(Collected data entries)
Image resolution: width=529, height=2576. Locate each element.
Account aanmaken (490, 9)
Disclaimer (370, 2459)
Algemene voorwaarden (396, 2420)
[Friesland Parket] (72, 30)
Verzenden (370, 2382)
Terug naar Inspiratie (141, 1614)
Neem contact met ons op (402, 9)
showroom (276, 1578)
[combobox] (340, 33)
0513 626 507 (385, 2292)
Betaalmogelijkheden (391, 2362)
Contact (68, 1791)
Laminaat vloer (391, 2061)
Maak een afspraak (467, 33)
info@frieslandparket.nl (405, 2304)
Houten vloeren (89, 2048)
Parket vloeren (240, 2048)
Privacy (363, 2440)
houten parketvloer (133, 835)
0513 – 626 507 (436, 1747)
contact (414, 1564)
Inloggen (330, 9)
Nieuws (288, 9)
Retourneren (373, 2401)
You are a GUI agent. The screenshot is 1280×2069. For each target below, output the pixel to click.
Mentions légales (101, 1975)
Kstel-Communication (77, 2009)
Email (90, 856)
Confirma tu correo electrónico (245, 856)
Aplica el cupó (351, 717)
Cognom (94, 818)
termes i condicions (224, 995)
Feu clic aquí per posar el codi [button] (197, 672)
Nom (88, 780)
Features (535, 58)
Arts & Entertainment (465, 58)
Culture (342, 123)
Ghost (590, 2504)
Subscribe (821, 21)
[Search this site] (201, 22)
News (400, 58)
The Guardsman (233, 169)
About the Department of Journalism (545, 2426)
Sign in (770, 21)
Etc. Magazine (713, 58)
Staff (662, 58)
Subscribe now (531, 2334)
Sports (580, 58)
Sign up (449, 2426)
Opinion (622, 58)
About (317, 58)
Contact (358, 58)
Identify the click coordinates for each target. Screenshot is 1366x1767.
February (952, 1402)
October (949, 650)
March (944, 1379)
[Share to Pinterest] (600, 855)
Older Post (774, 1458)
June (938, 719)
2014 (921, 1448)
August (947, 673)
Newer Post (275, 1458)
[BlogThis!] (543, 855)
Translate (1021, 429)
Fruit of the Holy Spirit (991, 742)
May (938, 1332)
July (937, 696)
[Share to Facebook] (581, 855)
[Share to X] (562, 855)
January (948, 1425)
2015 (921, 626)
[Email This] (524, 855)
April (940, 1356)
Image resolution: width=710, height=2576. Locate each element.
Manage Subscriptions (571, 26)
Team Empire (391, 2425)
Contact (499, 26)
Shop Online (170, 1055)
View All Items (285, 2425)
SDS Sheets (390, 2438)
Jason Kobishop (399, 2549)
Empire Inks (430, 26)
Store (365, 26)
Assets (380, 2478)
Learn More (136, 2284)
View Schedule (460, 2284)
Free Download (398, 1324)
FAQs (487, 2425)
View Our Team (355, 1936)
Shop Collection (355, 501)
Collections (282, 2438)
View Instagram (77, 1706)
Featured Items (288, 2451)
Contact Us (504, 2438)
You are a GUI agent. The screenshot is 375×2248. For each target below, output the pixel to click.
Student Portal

DIRECTIONS: Return each entry from above without altering a single character.

RESULT:
Image resolution: width=529, height=2576. Locate each element.
Account aanmaken (490, 9)
Disclaimer (370, 2459)
Algemene voorwaarden (396, 2420)
[Friesland Parket] (72, 30)
Verzenden (370, 2382)
Terug naar Inspiratie (141, 1614)
Neem contact met ons op (402, 9)
showroom (276, 1578)
[combobox] (340, 33)
0513 626 507 (385, 2292)
Betaalmogelijkheden (391, 2362)
Contact (68, 1791)
Laminaat vloer (391, 2061)
Maak een afspraak (467, 33)
info@frieslandparket.nl (405, 2304)
Houten vloeren (89, 2048)
Parket vloeren (240, 2048)
Privacy (363, 2440)
houten parketvloer (133, 835)
0513 – 626 507 (436, 1747)
contact (414, 1564)
Inloggen (330, 9)
Nieuws (288, 9)
Retourneren (373, 2401)
You are a GUI agent. The screenshot is 1280×2069. For each target below, output the pixel to click.
Mentions légales (101, 1975)
Kstel-Communication (77, 2009)
Email (90, 856)
Confirma tu correo electrónico (245, 856)
Aplica el cupó (351, 717)
Cognom (94, 818)
termes i condicions (224, 995)
Feu clic aquí per posar el codi [button] (197, 672)
Nom (88, 780)
Features (535, 58)
Arts & Entertainment (465, 58)
Culture (342, 123)
Ghost (590, 2504)
Subscribe (821, 21)
[Search this site] (201, 22)
News (400, 58)
The Guardsman (233, 169)
About the Department of Journalism (545, 2426)
Sign in (770, 21)
Etc. Magazine (713, 58)
Staff (662, 58)
Subscribe now (531, 2334)
Sports (580, 58)
Sign up (449, 2426)
Opinion (622, 58)
About (317, 58)
Contact (358, 58)
Identify the click coordinates for each target. Screenshot is 1366x1767.
February (952, 1402)
October (949, 650)
March (944, 1379)
[Share to Pinterest] (600, 855)
Older Post (774, 1458)
June (938, 719)
2014 (921, 1448)
August (947, 673)
Newer Post (275, 1458)
[BlogThis!] (543, 855)
Translate (1021, 429)
Fruit of the Holy Spirit (991, 742)
May (938, 1332)
July (937, 696)
[Share to Facebook] (581, 855)
[Share to X] (562, 855)
January (948, 1425)
2015 (921, 626)
[Email This] (524, 855)
April (940, 1356)
Image resolution: width=710, height=2576. Locate each element.
Manage Subscriptions (571, 26)
Team Empire (391, 2425)
Contact (499, 26)
Shop Online (170, 1055)
View All Items (285, 2425)
SDS Sheets (390, 2438)
Jason Kobishop (399, 2549)
Empire Inks (430, 26)
Store (365, 26)
Assets (380, 2478)
Learn More (136, 2284)
View Schedule (460, 2284)
Free Download (398, 1324)
FAQs (487, 2425)
View Our Team (355, 1936)
Shop Collection (355, 501)
Collections (282, 2438)
View Instagram (77, 1706)
Featured Items (288, 2451)
Contact Us (504, 2438)
You are a GUI agent. The screenshot is 375×2248. For each target below, output the pixel to click.
Student Portal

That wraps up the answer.